With the debate continuing over how Android security compares to the security of other mobile platforms, Google is getting more proactive. The mobile operating system maker just launched Android Security Rewards, complete with cash incentives to encourage security researchers to keep digging for — and reporting — flaws.
Google will provide both money and public recognition to security researchers who discover and disclose vulnerabilities to the Android Security Team. The actual rewards are based on the severity of the bug that’s discovered. The cash reward increases for higher quality reports that include code, test cases, and patches.
“In general, we will reward critical, high, and moderate severity vulnerabilities. We may in special cases consider offering rewards for test cases and patches for low-severity vulnerabilities,” according to Google. “Patches that don’t necessarily fix a vulnerability but provide additional hardening may qualify for Google Patch Rewards.”
How Much Can You Get?
Just how much cash is Google offering? Typically $2,000 for a critical bug, $1,000 for a high severity bug and $500 for a moderate severity bug. Low severity bugs will not get rewards. But the big money is in discovering functional exploits.
Google is offering an additional $10,000 for an exploit or chain of exploits that leads to kernel compromise either from an installed app or with physical access to the device. Going through a remote or proximal attack vector can get up to an additional $20,000. Also, an exploit or chain of exploits leading to TEE (TrustZone) or Verified Boot compromise will get up to an additional $20,000. Going through a remote or proximal attack vector can get up to an additional $30,000.

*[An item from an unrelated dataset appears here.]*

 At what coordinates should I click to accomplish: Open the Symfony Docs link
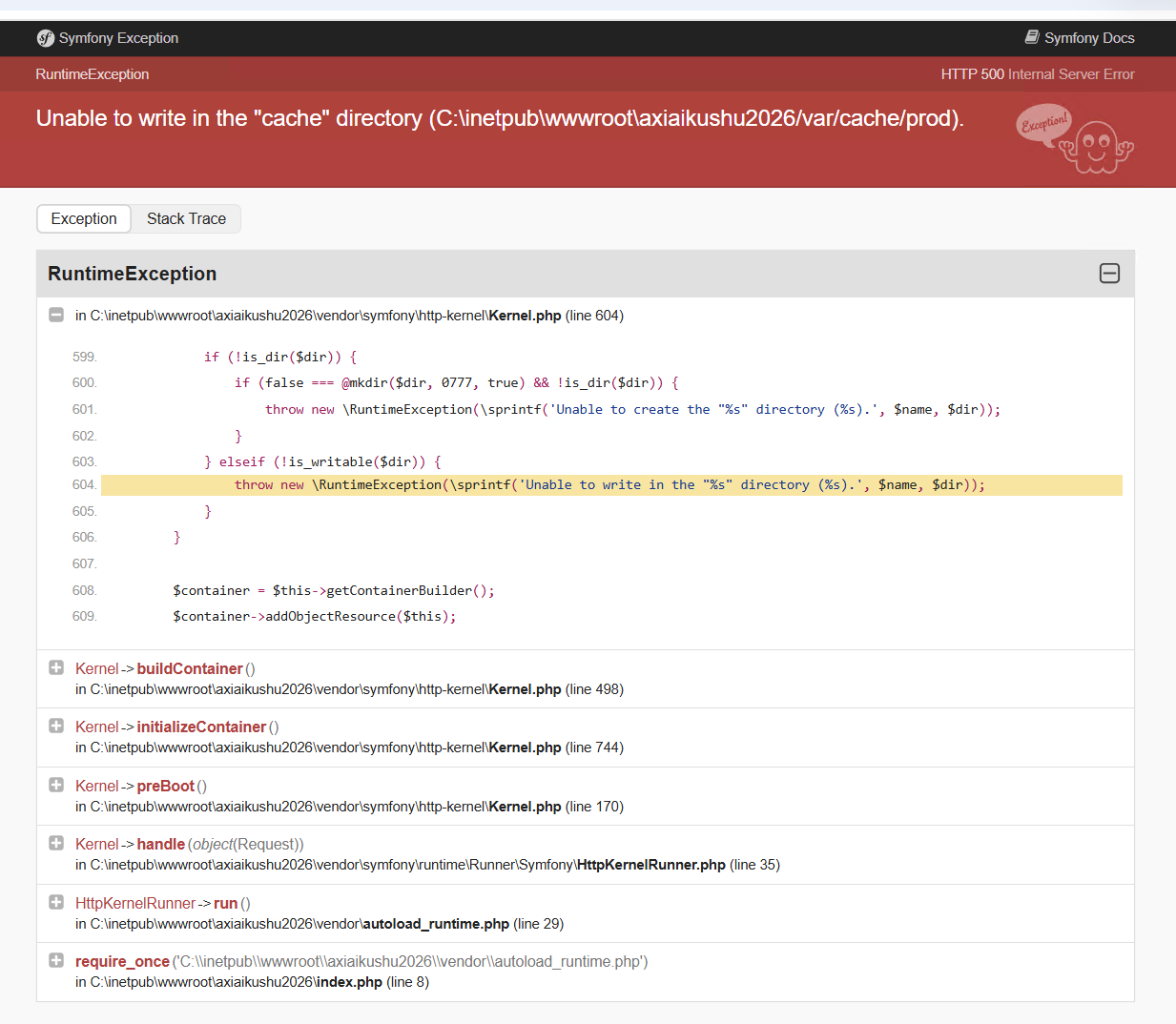(x=1088, y=38)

Before you get too excited, Google is strictly narrowing the Android Security Rewards program. At first, it will only cover security vulnerabilities discovered in the latest available Android versions for Nexus phones and tablets currently selling in the Google Store in the U.S. Right now, that’s only the Nexus 6 and Nexus 9.
Google also made it clear that Android Security Rewards covers bugs in code that isn’t already covered by other reward programs at Google. That limits eligible bug discoveries to AOSP code, OEM code, the kernel, and the TrustZone OS and modules. Google clarified that flaws discovered in other non-Android code, such as the code that runs in chipset firmware, could be allowed if they impact the security of the Android OS.
In terms of rules, only the first report of a specific vulnerability will be rewarded. Bugs initially disclosed publicly, or to a third-party for purposes other than fixing the bugs, will typically not qualify for rewards. There’s a list of vulnerability classes that will generally not qualify for rewards, such as bugs that cause apps to crash, on the promotion page.
We asked Lane Thames, security researcher at advanced threat detection firm Tripwire, for his thoughts about the Android Security Rewards program. He told us it’s highly aligned with many other bug bounty programs that currently exist, both in terms of program rules and payouts.
“It’s great to see such a large project as Android, which has significant global market penetration, step up to the game with this type of security program,” Thames said. “Bug bounty programs are becoming more and more common each day, and it is actually becoming a very big business.”
These programs can be profitable for both security researchers and the businesses who offer the bounties, he noted. Security researchers get paid for their time to discover new vulnerabilities without fear of legal issues, and the associated businesses paying bounties for these vulnerability discoveries are actually taking advantage of economies of scale.
“This is especially true for products such as Android that are based on open source software,” Thames said. “Bug bounty programs such as this are definitely win-win.”